Case ascertainment in most studies of the RTLA syndrome has been based on MRI evidence of right temporal lobe involvement disproportionate to atrophy of the adjacent frontal lobe or contralateral temporal lobe. Applying this criterion does tend to differentiate cases with RTLA syndromically from other cases of bvFTD with right temporal lobe involvement (8). A profile of antero-mesial and inferior temporal cortical atrophy (with accompanying regional hypometabolism) that “mirrors” the more common profile of svPPA in the left temporal lobe seems most likely to present with the RTLA syndrome [(5–8); Figure 1]. However, it is not clear that all patients even with this selective atrophy profile have the same clinical syndrome; indeed, in clinical practice, semiotic diversity is itself a signature of RTLA cases.

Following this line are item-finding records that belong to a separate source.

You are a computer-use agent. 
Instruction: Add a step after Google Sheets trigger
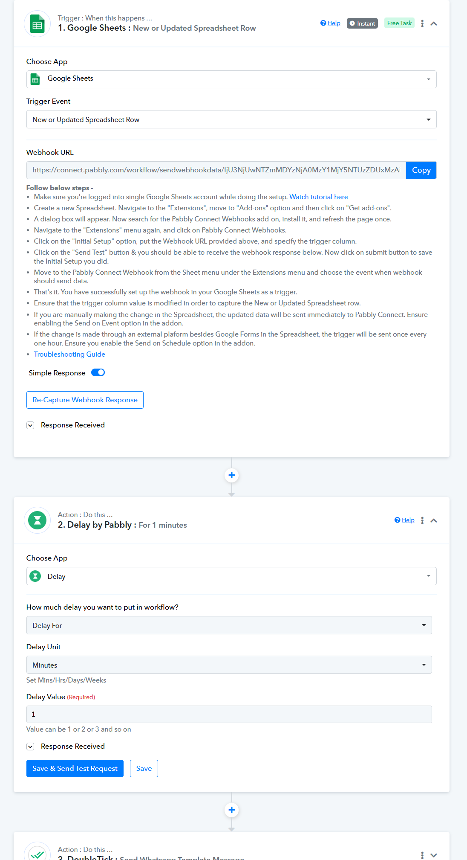click(232, 475)
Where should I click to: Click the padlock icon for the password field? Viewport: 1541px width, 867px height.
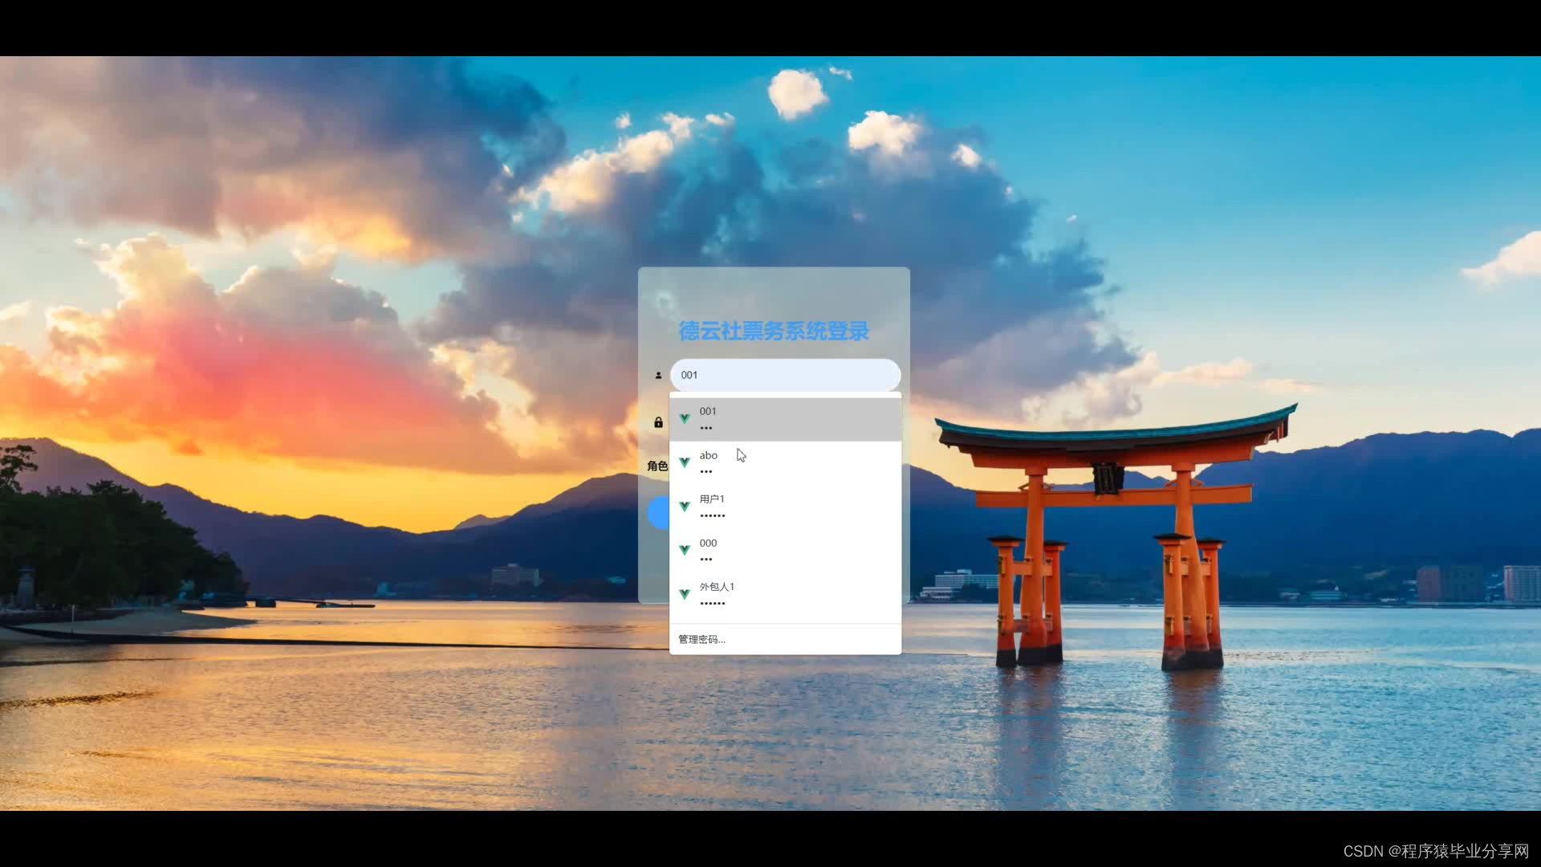tap(658, 422)
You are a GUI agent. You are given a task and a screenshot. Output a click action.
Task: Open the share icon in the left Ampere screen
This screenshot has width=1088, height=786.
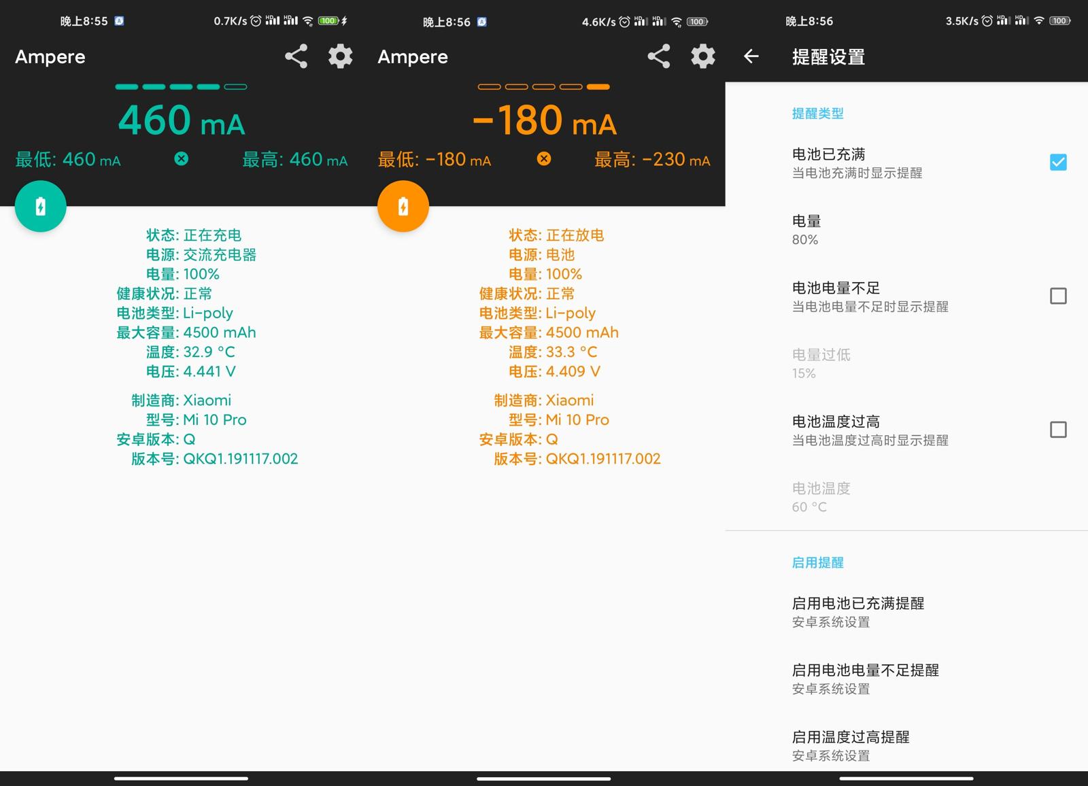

Figure 1. A pathophysiological schematic of the syndrome of right temporal lobe atrophy. The Figure diagrams key brain regions, networks and cognitive processes implicated in the pathogenesis of the syndrome of right temporal lobe atrophy (RTLA). The main cartoon is oriented following radiological convention with the right temporal lobe projected on the left, as in the inset coronal T1-weighted structural brain MRI section (derived from a patient with a clinical syndrome of RTLA). We argue that the clinical syndrome of RTLA reflects the intersection of four large-scale neural networks in the anterior, inferior and mesial right temporal lobe, each mediating a cognitive process that is core to the expression of the RTLA syndrome: complex sensory analysis (green); homeostasis and assignment of hedonic value (red); semantic appraisal of sensory signals (gold); and inference about and response to others' mental states, mentalising or ‘theory of mind' (blue). Note that each of these networks extends beyond the right temporal lobe, to the left temporal lobe and beyond. The cognitive processes mediated by these networks interact extensively; these interactions are likely to fundamentally underpin the diverse phenotypic repertoire of RTLA. Although the core functional neural circuit lesion of RTLA has not been defined, a plausible candidate (relevant to all the cognitive operations schematised here) is impaired neural template-matching (see text). a-h, amygdala and hippocampus; EC, entorhinal cortex; FG, fusiform gyrus; ins, insula; ITG, inferior temporal gyrus; MTG, middle temporal gyrus; OFC, orbitofrontal cortex; R, right; STG, superior temporal gyrus; ToM, theory of mind; TP, temporal pole; vmPFC, ventromedial prefrontal cortex; vs, ventral striatum.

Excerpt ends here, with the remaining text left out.